● Your assignment
Please set down, word for word, the line that contains "Super Nintendo (646, 1955)" and every line after it to the end of the entries below, omitting the pictures.

[Collected data]
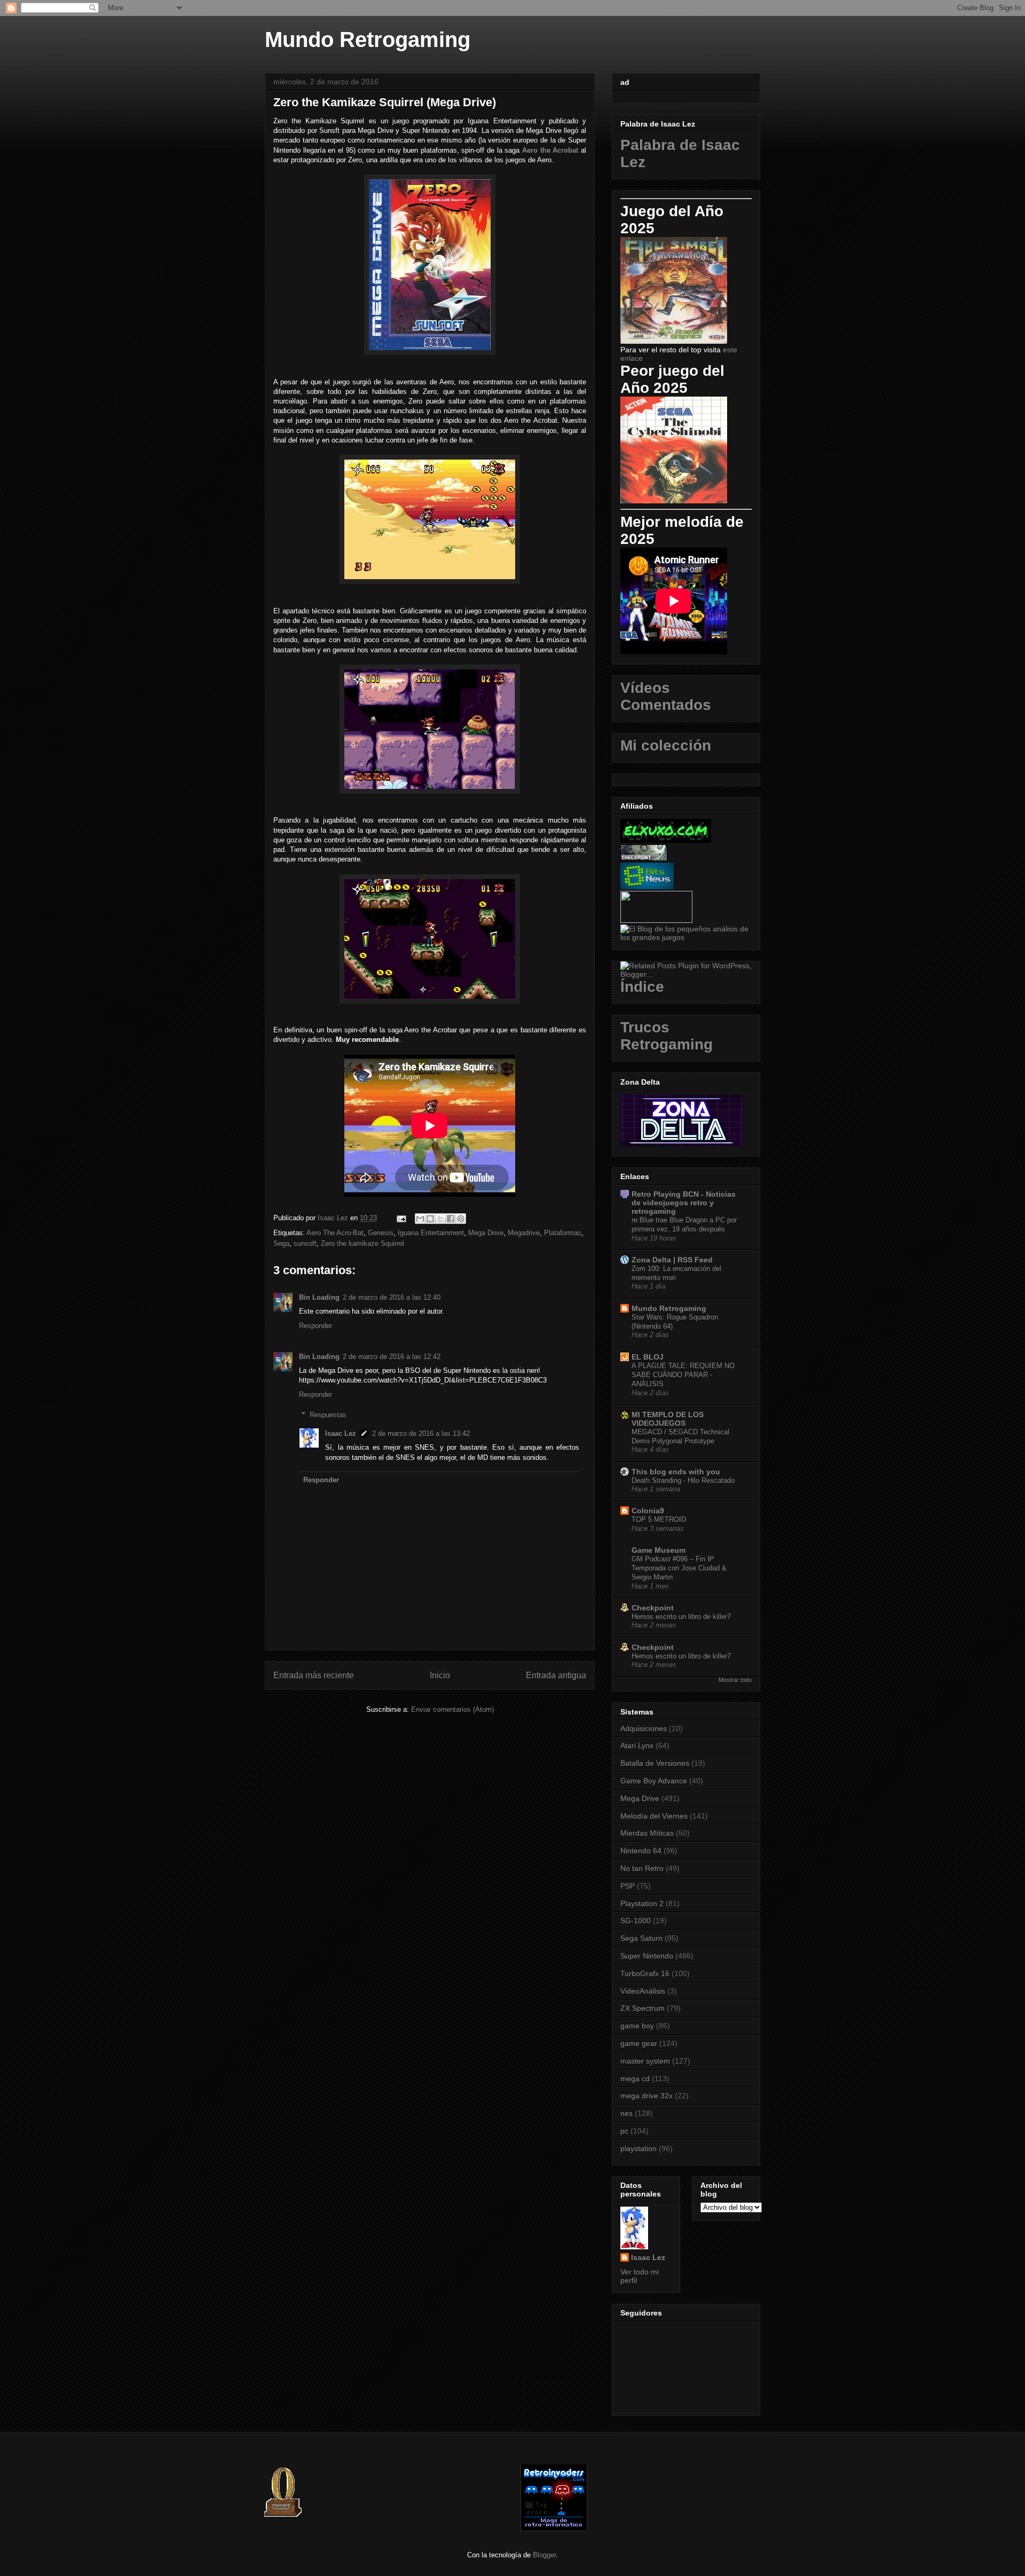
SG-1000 (635, 1920)
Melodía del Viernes (654, 1816)
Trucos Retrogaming (666, 1036)
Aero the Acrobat (550, 150)
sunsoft (305, 1243)
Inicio (440, 1675)
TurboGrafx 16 (644, 1973)
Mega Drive (485, 1233)
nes (626, 2113)
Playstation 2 (642, 1903)
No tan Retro (642, 1868)
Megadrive (524, 1233)
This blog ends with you (676, 1471)
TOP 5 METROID (659, 1519)
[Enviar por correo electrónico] (420, 1218)
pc (624, 2131)
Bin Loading (319, 1297)
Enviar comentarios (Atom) (452, 1709)
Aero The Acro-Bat (335, 1233)
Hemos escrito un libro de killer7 (681, 1617)
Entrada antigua (556, 1675)
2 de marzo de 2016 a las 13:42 (421, 1433)
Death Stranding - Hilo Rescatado (683, 1480)
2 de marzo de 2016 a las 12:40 (391, 1297)
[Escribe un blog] (430, 1218)
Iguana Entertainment (431, 1233)
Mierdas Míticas (647, 1833)
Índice (642, 986)
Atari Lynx (636, 1745)
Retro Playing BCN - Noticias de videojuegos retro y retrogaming (684, 1202)
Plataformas (562, 1233)
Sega (281, 1243)
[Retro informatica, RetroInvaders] (554, 2529)
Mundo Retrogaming (367, 39)
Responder (315, 1326)
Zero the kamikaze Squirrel (362, 1243)
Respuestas (328, 1415)
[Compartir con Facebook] (450, 1218)
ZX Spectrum (642, 2008)
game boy (637, 2025)
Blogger (544, 2555)
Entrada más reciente (313, 1675)
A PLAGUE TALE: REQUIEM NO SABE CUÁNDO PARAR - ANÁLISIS (683, 1375)
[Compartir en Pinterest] (460, 1218)
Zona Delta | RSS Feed (672, 1259)
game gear (638, 2043)
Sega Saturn (641, 1938)
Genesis (380, 1233)
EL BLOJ (648, 1357)
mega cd (635, 2078)
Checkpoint (653, 1607)
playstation (638, 2148)
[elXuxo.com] (665, 840)
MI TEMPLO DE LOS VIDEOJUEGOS (668, 1418)
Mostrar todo (735, 1680)
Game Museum (658, 1550)
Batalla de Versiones (654, 1763)
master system (645, 2061)
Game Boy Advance (653, 1780)
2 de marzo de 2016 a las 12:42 (391, 1357)
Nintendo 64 (640, 1850)
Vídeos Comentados (665, 696)
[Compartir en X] (440, 1218)
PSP (627, 1886)
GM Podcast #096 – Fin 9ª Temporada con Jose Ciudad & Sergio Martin (679, 1568)
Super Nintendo (646, 1955)
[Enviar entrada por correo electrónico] (400, 1218)
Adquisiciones (643, 1728)
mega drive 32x (646, 2095)
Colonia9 (648, 1510)
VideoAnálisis (642, 1991)
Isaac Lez (340, 1433)
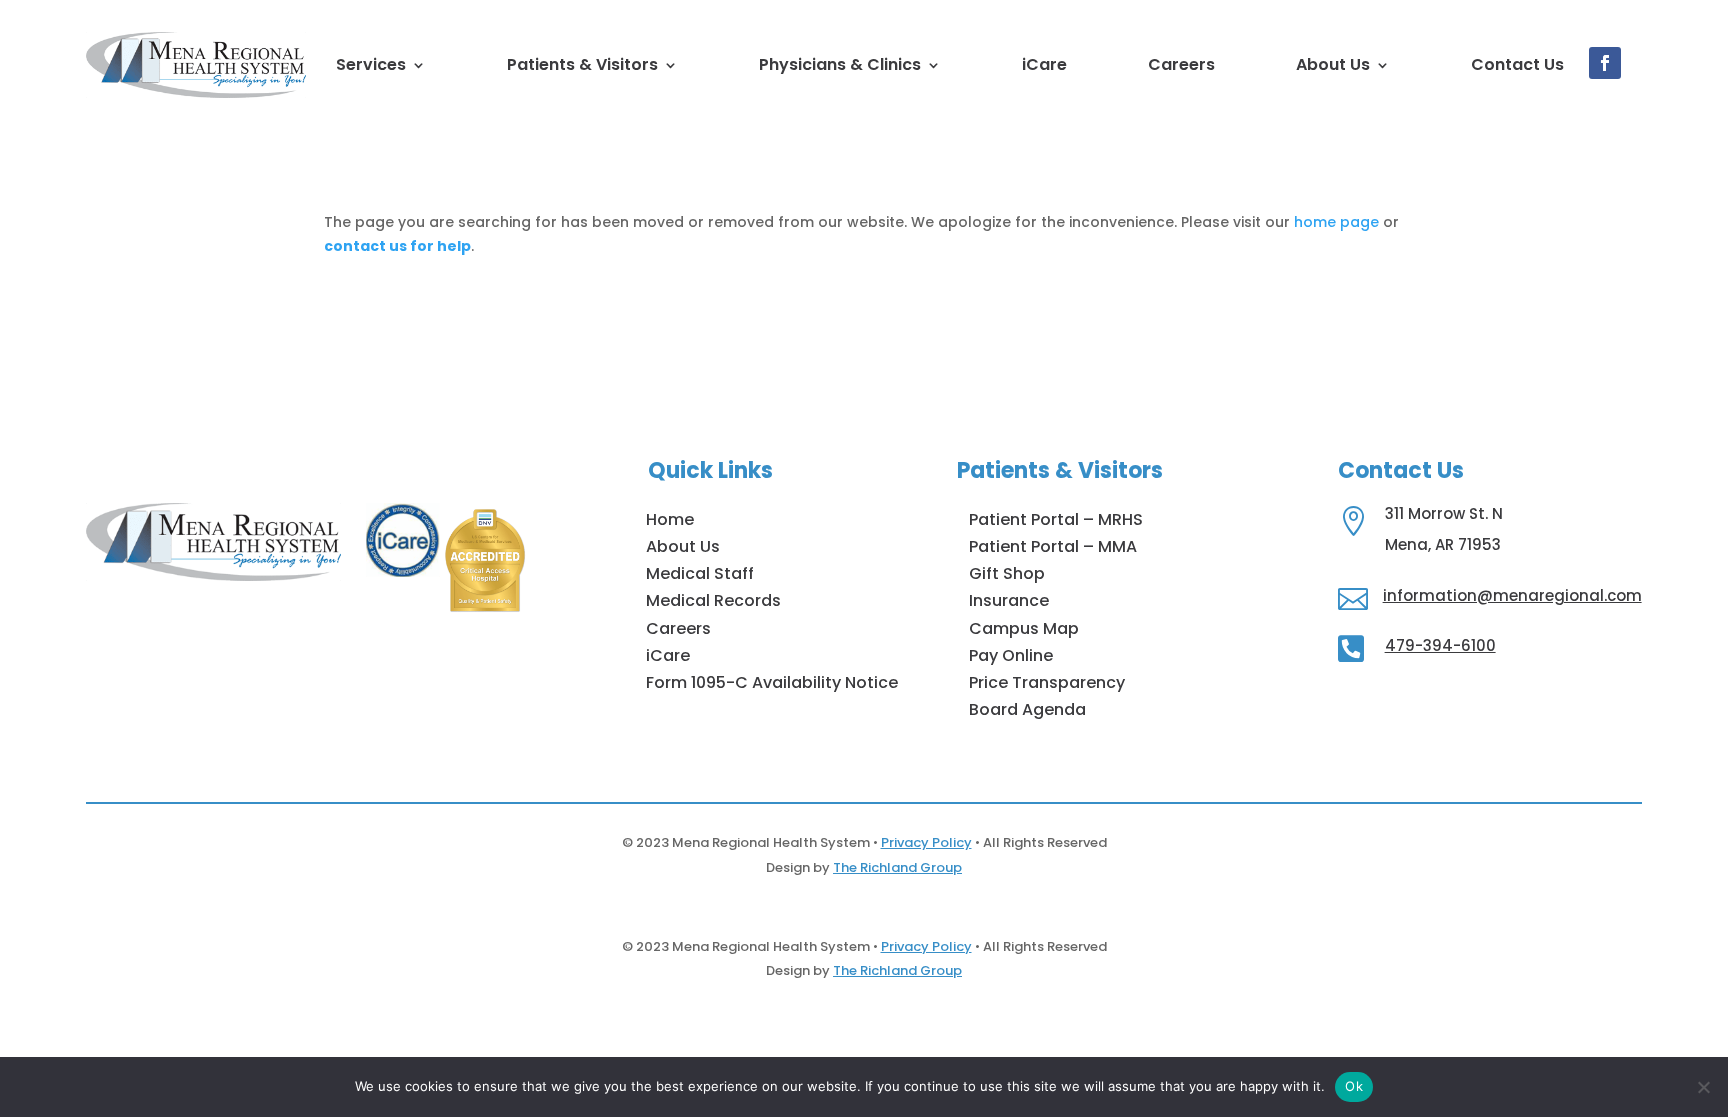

● Exercise response
Super Nintendo (646, 1955)
[Enviar entrada por correo electrónico] (400, 1218)
Adquisiciones (643, 1728)
mega drive 32x (646, 2095)
Colonia9 (648, 1510)
VideoAnálisis (642, 1991)
Isaac Lez (340, 1433)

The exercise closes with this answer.